Certa vez na vida, decidi explicar matematicamente o significado da palavra milagre. Resumindo, milagre é um acontecimento de probabilidade igual ou quase igual a zero. Era muito provável que eu morresse naquele hospital? O mais amarelo dos pacientes, cujo o apelido era canarinho, estava entre os candidatos a embarcar pra debaixo de sete palmos. Foram as forças conjugadas de muitas vertentes e vetores que, aliadas a uma disciplina rígida que me salvaram daquela. Não sem antes ganhar 10 kilos em 30 dias, passar 6 meses após a alta sob restrições a alimentos não benéficos ao fígado e um ano sem poder fazer qualquer tipo de atividade física. Para um garoto que jogava 6 horas de futebol e volei por dia, foi equivalente a morte de um pedaço da minha natureza. O sonho de jogar naquele ano pelo melhor time de Sobradinho, ao voltar do Rio para Brasília, foi por água abaixo. A camisa vermelha e branca, para a qual eu já havia sido pré-selecionado, evaporou-se, e com ela um sonho.

Décadas mais tarde, reencontro a Unidos de Padre Miguel na Sapucaí. Foi um carnaval impecável, conduzido por um ex-funcionário da Fábrica de Tecidos Bangu, onde foi entrevistado, numa mesa de Botequim, agora Shopping Bangu. Ninguém tinha respostas claras para as razões que levaram a agremiação a perder a disputa. Talvez o regulamento, ainda defasado de quesitos da dimensão intangível. Aliás, isso vem acontecendo cada vez mais em competições, métricas em lugar dos elementos qualitativos. Uma excelente exceção merece ser citada, especialmente para os pequenos aprendizes, um pouco obcecados pelos cronômetros e milímetros. É que nem sempre o tamanho define o alcance do prazer, do êxtase, do gozo. Outra hora explico melhor, mas foi a patinação artística no gelo que resgatou a beleza e graciosidade dos movimentos, em detrimento ao número de piruetas ou giros sobre o próprio corpo, como item a ser usado pelo júri.

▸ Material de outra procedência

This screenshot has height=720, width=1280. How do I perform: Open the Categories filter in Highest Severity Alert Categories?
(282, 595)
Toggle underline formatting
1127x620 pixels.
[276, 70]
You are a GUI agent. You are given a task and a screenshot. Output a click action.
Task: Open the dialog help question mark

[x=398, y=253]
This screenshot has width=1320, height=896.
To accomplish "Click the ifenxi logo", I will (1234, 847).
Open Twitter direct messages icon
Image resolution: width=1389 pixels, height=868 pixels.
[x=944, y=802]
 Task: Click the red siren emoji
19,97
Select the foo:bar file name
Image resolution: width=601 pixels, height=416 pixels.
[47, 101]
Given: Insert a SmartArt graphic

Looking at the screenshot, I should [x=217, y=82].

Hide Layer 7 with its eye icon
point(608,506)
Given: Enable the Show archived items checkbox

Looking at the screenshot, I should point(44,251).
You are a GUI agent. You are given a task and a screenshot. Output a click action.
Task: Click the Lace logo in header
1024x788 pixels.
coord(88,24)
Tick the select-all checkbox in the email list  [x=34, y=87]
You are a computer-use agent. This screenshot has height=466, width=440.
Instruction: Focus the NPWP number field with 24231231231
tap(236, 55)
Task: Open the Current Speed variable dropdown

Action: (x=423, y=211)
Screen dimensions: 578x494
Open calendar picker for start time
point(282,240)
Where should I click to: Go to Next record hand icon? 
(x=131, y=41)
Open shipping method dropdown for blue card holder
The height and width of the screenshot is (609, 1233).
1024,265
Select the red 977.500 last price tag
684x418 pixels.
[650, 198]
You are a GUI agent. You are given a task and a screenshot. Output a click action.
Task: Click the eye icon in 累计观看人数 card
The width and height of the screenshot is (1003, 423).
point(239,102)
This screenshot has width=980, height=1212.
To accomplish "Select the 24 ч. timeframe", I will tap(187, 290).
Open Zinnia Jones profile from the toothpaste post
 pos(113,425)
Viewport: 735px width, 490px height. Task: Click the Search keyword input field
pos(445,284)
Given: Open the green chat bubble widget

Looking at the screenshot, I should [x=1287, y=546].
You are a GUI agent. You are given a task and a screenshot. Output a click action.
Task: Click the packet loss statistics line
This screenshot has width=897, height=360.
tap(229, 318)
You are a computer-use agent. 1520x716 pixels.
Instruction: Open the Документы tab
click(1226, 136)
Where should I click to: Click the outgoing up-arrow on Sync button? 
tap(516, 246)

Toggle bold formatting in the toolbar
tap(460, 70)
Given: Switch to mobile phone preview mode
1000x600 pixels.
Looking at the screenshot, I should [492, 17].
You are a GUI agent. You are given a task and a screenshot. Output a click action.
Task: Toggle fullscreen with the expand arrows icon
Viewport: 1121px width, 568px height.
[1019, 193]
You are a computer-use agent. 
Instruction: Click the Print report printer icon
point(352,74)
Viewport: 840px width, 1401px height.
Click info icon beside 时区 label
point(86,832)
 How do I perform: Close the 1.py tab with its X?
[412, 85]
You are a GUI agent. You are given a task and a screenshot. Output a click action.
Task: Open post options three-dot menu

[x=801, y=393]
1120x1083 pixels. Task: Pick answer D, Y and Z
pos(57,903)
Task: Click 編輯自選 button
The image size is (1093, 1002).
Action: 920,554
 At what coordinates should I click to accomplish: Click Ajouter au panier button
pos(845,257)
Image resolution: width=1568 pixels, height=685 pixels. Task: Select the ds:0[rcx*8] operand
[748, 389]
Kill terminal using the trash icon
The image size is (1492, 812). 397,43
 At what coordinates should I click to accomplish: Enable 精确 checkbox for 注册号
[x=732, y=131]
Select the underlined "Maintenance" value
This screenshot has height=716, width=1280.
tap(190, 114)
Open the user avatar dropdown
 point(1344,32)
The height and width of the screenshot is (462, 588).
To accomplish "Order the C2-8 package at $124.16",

Todo regulamento é passível de mudança, seja numa pista de gelo de uma Olimpíada de Inverno, seja na Passarela do Samba. E nesse caso não é preciso apelar para milagres, mas apenas para os que tomam decisões sobre o tema. Não se iludam com a falsa ideia de que o mundo do samba é conservador, é mentira. Já vimos uma penca de mudanças nesta última década, algumas inclusive envolvendo viradas de mesa, incluso a última tentativa desse ano de 2024.

A UPM estava afinal esperando um milagre?  Pela definição adotada aqui, evidentemente que não. Ser campeã era muito mais provável, pelo número de vezes em que apareceu de forma consistente, pelo menos nos últimos cinco anos em vias de levantar o caneco. O samba se tornou uma espécie de profecia que se auto-cumpre, como se numa espécie de acordo coletivo as forças sagradas. A ver, “meu boi vermelho, o milagreiro vem, traz o milagre pra Vila Vintém, de toda maneira na quarta-feira, que os anjos digam amém“, dá a confiança para que a comunidade exija o resultado positivo de sua luta e de seu longo trabalho, tantas e tantas vezes menosprezado.

Não por acaso, obras de saneamento e asfalto liso vão chegando pouco a pouco nesse lugar onde a memória, os batuques e os louvores se misturam.